World Heritage Russian sites of WH


Bashkirian Urals

Status of areas composing the Site: State Nature Reserve, National Park, Nature Preserve

Area: 0.2 million ha

Situation: Not inscribed on the World Heritage List

The following organizations took part in preparation of the nomination: NABU, Geography Institute of the Russian Academy of Sciences, Dresden University of Technology, All-Russian Scientific Research Institute of Nature Conservation, Greenpeace Russia

Head waters of Belaya river is the most well-preserved picturesque oasis of Southern Urals, the oldest industrial region of Russia. Here the river, running tens of kilometers along the sparsely populated area sometimes surrounded by high rocky cliffs, skirts many mountain ranges covered by dense forests forming the magnificent mountain and valley landscape.

Different karst formations - caves with sinter formations and subsurface rivers, grottos and stone bridges, canyons and waterfalls, lakes, cones and springs - are typical for the western part of the proposed property with predomination of limestone highlands. Only at Bashkiria National Park has been found twenty caves, including the Urals largest - the Sumgan going 120 m down (with the total length of passages of 10 km). Banks of river Belaya and its tributary Nurgush with abrupt rocky cliffs up to 150 m high are adorned with exotic residual rocks.

The Bashkirsky Reserve shows another scene. Made of ancient magmatic rocks the Yuzhny Kraka mountain massif has got pronounced sculptural forms under an influence of erosion processes. The massif is divided into several separate plateaus with numerous radially dispersing small river and creek valleys.

The property is located between the forest and steppe nature zones and in conjunction place of the four bio-geographical provinces which causes high diversity of flora and fauna. Here are combined northern and southern, European and Siberian elements. Light conifer taiga made of pine and larch neighbors with broadleaf (linden, oak, elm, maple) and small-leaved (birch, aspen) forests. Mountain and rock steppes are presented by several small embedments, however, their flora composition which includes numerous relics and endemics is the most original.
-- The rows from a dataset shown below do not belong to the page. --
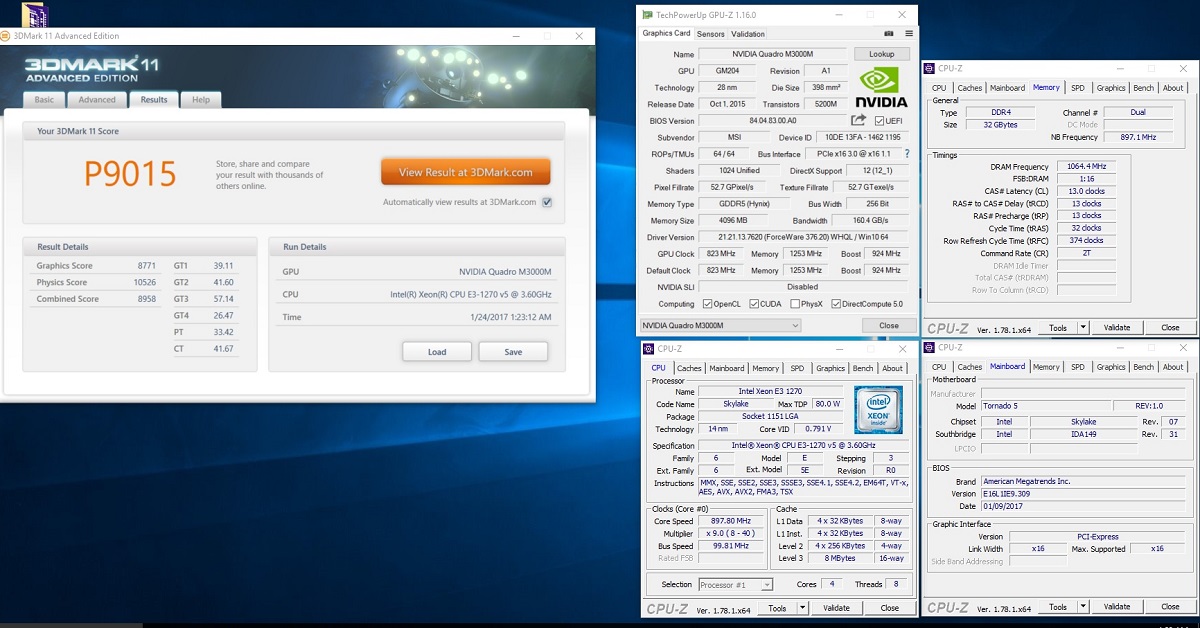Click the Intel Xeon inside badge
Screen dimensions: 1200x628
pyautogui.click(x=878, y=409)
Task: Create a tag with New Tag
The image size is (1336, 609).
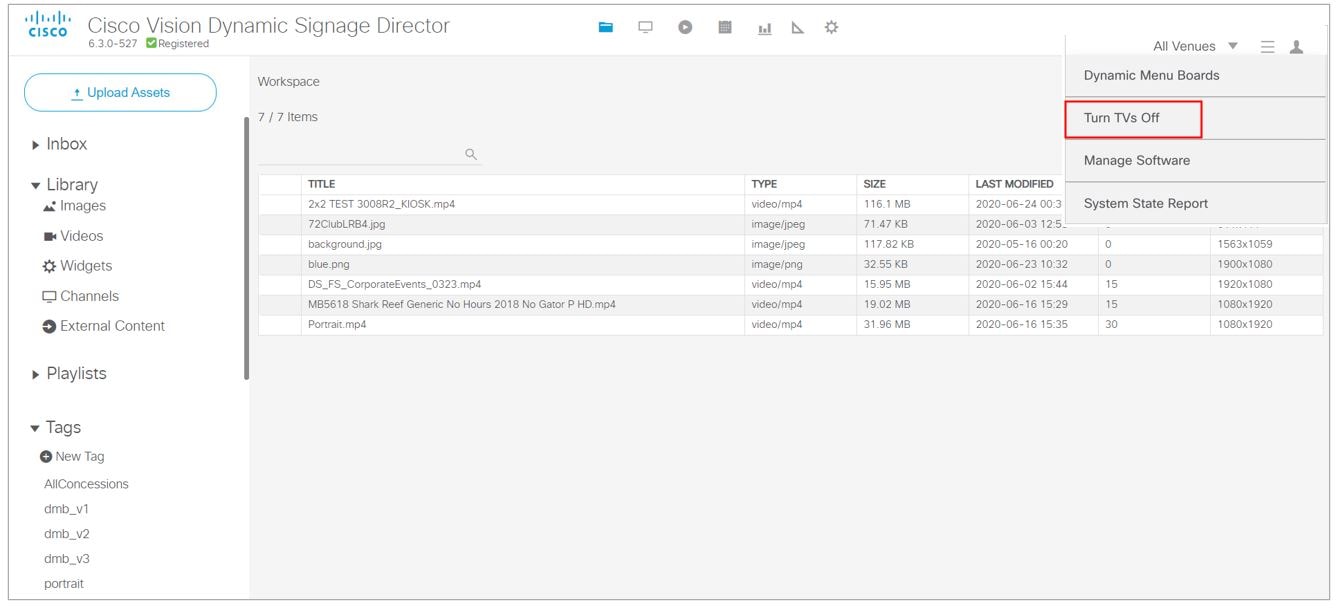Action: pyautogui.click(x=71, y=456)
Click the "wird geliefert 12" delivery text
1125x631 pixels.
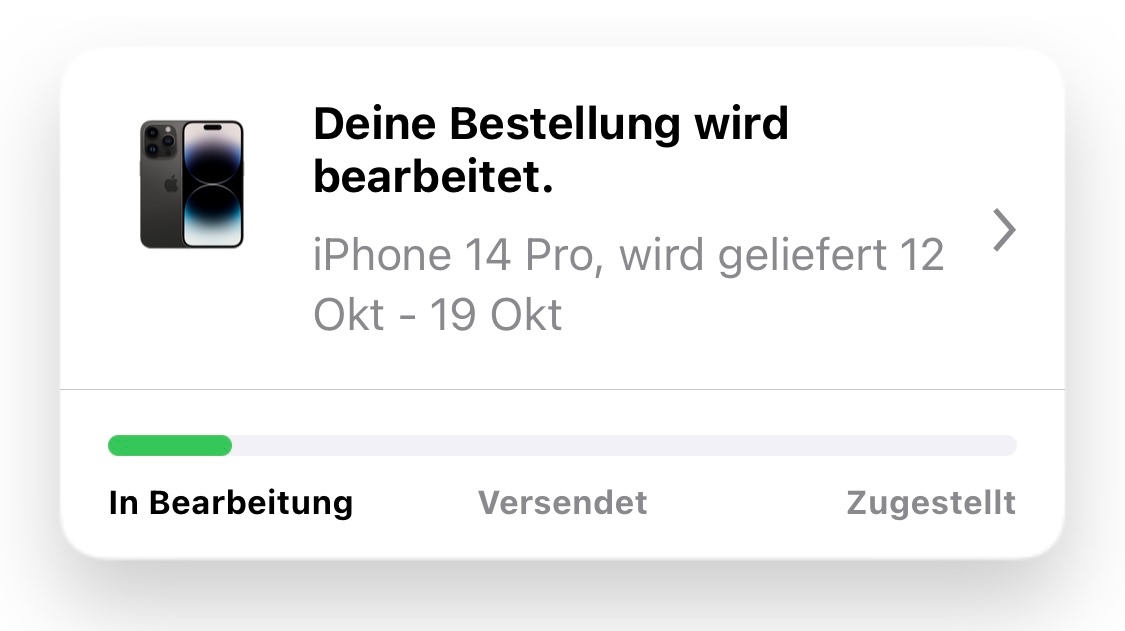[782, 256]
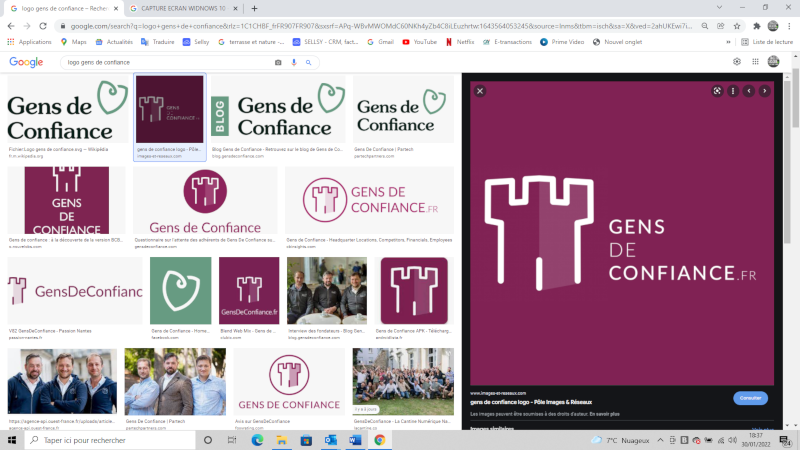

At the Bashkirian Urals were found about 800 vascular plant species, over 100 of which have been defined as rare, endemic or relic. Here were noted over 60 mammal species (brown bear, wolf, lynx, glutton, elk, otter, sable, beaver, etc.). Among some 150 bird species nesting in this area of special interest are rare prey birds like imperial eagle and white-tailed eagle inscribed into the Red Book of the World.

One of the most outstanding features of the cultural landscape formed in this area - maintenance of traditional forms and technologies of nature use which have for many centuries been the life activity basis of the local population. First of all we speak about the forest bee-keeping, "bortnichestvo" - the ancient way of acquiring honey of wild bees living in tree hollows. Its history begins over 1500 years ago. Last remaining populations of Central Russian wild bee dwell within the area of the Bashkirian Urals.

The most famous historical, cultural and natural monument of the region is the Kapova cave. The three-level 2.7 km long karst vault with the system of tunnels, grottoes and halls is located in the Shulgan Tash Reserve, on the right bank of Belaya river. The cave is famous for its late Paleolithic (14 500 year old) rock carvings showing mammoths, rhinos, horses and other animals.